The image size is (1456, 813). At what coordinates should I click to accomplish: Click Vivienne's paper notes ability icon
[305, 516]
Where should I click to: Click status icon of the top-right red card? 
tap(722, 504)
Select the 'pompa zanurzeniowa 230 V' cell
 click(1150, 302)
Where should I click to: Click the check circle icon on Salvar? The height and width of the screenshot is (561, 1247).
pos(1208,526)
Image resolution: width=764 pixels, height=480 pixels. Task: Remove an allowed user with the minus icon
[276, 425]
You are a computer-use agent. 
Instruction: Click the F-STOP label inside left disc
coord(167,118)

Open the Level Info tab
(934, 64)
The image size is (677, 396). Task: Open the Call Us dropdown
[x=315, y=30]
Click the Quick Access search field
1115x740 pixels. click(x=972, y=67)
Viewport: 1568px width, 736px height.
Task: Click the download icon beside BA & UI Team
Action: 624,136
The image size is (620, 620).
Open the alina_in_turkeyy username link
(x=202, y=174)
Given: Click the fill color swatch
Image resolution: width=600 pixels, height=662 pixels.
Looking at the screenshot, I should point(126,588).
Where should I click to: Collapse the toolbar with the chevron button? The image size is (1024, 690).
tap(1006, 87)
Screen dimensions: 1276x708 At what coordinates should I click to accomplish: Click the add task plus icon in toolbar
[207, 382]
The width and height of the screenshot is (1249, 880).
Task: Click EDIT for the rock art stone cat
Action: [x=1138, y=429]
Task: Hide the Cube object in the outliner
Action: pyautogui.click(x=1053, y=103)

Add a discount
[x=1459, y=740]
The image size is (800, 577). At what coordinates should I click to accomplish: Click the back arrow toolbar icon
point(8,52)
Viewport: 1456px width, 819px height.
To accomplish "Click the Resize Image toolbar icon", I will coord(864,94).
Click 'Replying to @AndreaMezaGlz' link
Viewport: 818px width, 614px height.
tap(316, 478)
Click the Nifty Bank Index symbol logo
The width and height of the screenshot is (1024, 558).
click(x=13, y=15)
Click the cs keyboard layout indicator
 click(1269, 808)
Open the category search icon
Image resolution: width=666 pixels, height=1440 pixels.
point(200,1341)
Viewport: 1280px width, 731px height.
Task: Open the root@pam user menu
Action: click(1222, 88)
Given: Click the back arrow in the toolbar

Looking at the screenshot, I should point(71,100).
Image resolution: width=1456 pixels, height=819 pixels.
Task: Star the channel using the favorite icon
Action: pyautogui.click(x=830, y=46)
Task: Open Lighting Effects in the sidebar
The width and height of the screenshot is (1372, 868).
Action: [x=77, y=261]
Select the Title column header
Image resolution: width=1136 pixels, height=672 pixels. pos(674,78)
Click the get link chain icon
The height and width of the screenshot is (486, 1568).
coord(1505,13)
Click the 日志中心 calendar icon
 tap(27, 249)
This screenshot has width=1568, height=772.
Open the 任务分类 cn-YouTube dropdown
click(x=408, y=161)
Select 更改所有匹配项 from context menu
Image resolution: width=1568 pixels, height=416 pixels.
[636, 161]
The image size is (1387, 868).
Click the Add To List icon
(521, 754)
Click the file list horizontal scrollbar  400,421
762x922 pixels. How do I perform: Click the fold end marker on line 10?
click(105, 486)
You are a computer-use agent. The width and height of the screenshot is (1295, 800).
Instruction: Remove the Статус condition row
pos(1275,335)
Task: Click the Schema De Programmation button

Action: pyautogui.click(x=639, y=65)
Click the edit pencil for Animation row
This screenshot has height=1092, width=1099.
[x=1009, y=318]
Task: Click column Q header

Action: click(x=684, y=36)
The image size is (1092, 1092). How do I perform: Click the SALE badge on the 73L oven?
* * * * * * *
▶ Job
Copy out the lines word for word, starting at the one that contains "Click the Quick Access search field" and ending at the one that contains "Action: [x=77, y=261]". Include both of those lines.

▶ Exercise answer
Click the Quick Access search field
1115x740 pixels. click(x=972, y=67)
Viewport: 1568px width, 736px height.
Task: Click the download icon beside BA & UI Team
Action: 624,136
The image size is (620, 620).
Open the alina_in_turkeyy username link
(x=202, y=174)
Given: Click the fill color swatch
Image resolution: width=600 pixels, height=662 pixels.
Looking at the screenshot, I should point(126,588).
Where should I click to: Collapse the toolbar with the chevron button? The image size is (1024, 690).
tap(1006, 87)
Screen dimensions: 1276x708 At what coordinates should I click to accomplish: Click the add task plus icon in toolbar
[207, 382]
The width and height of the screenshot is (1249, 880).
Task: Click EDIT for the rock art stone cat
Action: [x=1138, y=429]
Task: Hide the Cube object in the outliner
Action: pyautogui.click(x=1053, y=103)

Add a discount
[x=1459, y=740]
The image size is (800, 577). At what coordinates should I click to accomplish: Click the back arrow toolbar icon
point(8,52)
Viewport: 1456px width, 819px height.
To accomplish "Click the Resize Image toolbar icon", I will coord(864,94).
Click 'Replying to @AndreaMezaGlz' link
Viewport: 818px width, 614px height.
tap(316, 478)
Click the Nifty Bank Index symbol logo
The width and height of the screenshot is (1024, 558).
click(x=13, y=15)
Click the cs keyboard layout indicator
 click(1269, 808)
Open the category search icon
Image resolution: width=666 pixels, height=1440 pixels.
point(200,1341)
Viewport: 1280px width, 731px height.
Task: Open the root@pam user menu
Action: click(1222, 88)
Given: Click the back arrow in the toolbar

Looking at the screenshot, I should point(71,100).
Image resolution: width=1456 pixels, height=819 pixels.
Task: Star the channel using the favorite icon
Action: pyautogui.click(x=830, y=46)
Task: Open Lighting Effects in the sidebar
The width and height of the screenshot is (1372, 868).
Action: [x=77, y=261]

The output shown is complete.